On the other side of the supply chain, 19% of the marine wild fish catch is currently covered by the MSC programme along with 2,063 ASC-certified farms, worldwide. On top of that, since March 2023, more than 4,400 improvements have been made to make MSC fisheries and ASC farms even more sustainable.
Fishermen’s tales
Behind every sustainably caught fish there are passionate fishermen who venture out onto the vast waters every day. That’s why we will be putting them in the spotlight during Sustainable Seafood Week.
For example, there is the story of the Bering Sea fishermen who have been passing on their sustainable fishing methods for generations, which is how they protect the fish population. C/P Starbound guarantees the survival of Alaska pollock through the sustainable fishing technique known as the ‘Catch-Share-System.’ Upgrades to the Starbound ensure that every part of the pollock is used: from fish fillets to fish oil. This means less waste and more sustainability. Thanks to the sustainable practices adopted by fishermen, Alaska pollock can be processed fresh and responsibly, arriving on your plate straight from the ocean.
Sustainable approach rewarded
At Pittman Seafoods, we are also looking out for sustainably caught and farmed fish.
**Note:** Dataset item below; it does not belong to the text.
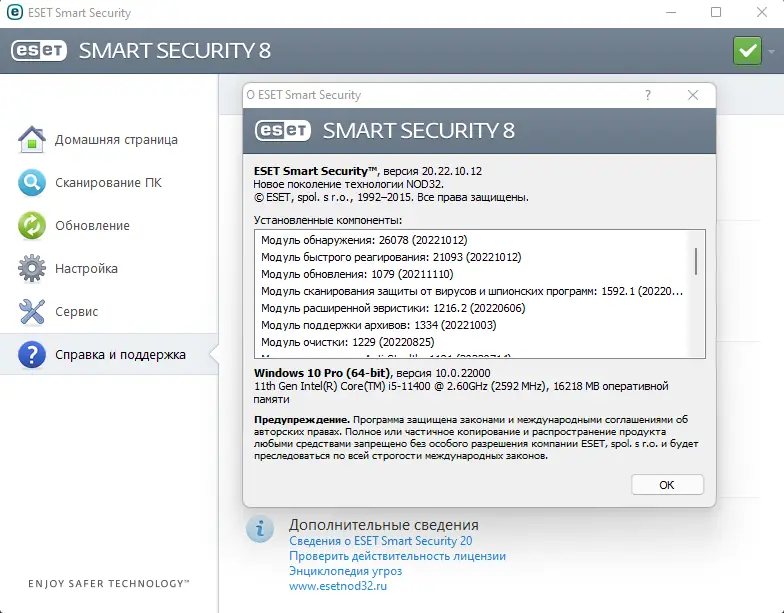Click Проверить действительность лицензии link
Image resolution: width=784 pixels, height=613 pixels.
tap(397, 556)

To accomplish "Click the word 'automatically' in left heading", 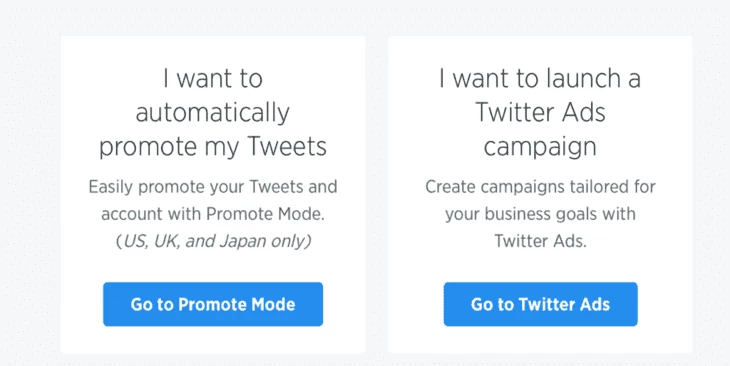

So it goes without saying that we wholeheartedly support Sustainable Seafood Week. Our own sustainability efforts have not gone unnoticed. In the autumn of 2022 and 2023, we won awards at the MSC Sustainable Seafood Awards. On both occasions, we came top in the ‘Best Belgian supplier’ category. This makes choosing Pittman Seafoods products a healthy extra check if you’re looking to put sustainable and seafood on your plate.
Relive with us the joyful moment when our team received the MSC Sustainable Seafood Award last October. We won’t find out until October 16th whether we have received this prestigious award for the third year running.
> Pittman Seafoods wins the 2023 Best Belgian Supplier award! (youtube.com)
Fancy a sustainable fish lasagne with broccoli, leeks, spinach and cottage cheese?
Ingredients (4 to 6 serves)
- 750 grams MSC- or ASC-certified fish. Using fish from the frozen section for this recipe also works perfectly well. It is often cheaper and sustainable (because the fish has a short chain) as well as being every bit as tasty. You can use cod, catfish or monkfish for this recipe, or cheaper varieties such as pollack, hake, haddock or redfish.
- 250 to 300 grams frozen spinach
- 70 grams broccoli (or cauliflower)
- 1 leek
- 400 to 500 grams cottage cheese
- 1 teaspoon nutmeg
- 70 to 100 grams tomato puree
- 50 to 100 ml water
- 8 lasagne sheets (plain or green, with spinach)
- 70 gram grated (Emmental or Gruyère) cheese and Parmesan cheese (mix two types of cheese for flavour)
- 2 tablespoons (spelt) flour
- sea salt and black pepper
- oil for baking
Step 1
Preheat the oven to 180 °C. Coat the fish fillets in flour and place them in a greased oven dish. Season with salt and pepper.
Step 2
Finely chop the leeks. Cut the broccoli or cauliflower into bite-sized pieces; not too big. Defrost the spinach, squeeze out the water and chop finely. Put the vegetables in a fry pan or wok and fry briefly.
Step 3
Put the tomato puree and a little water in a pan on the stove and simmer for a while. Season with salt and pepper. Grate the nutmeg into the cottage cheese and spread it over the fish.
Step 4
Lay the lasagne sheets over the cottage cheese mix and top with the vegetable mixture.
Step 5
Cover the dish with pierced aluminium foil and place it in the oven for the first 20 minutes. Then remove and sprinkle with the grated cheese and place back into the oven, uncovered, for the remaining 20 to 25 minutes.
At which point, your healthy dose of sustainable fish will be ready!
Tip:
“If you make too much, you’ll have leftovers for the next day. They’re even tastier!”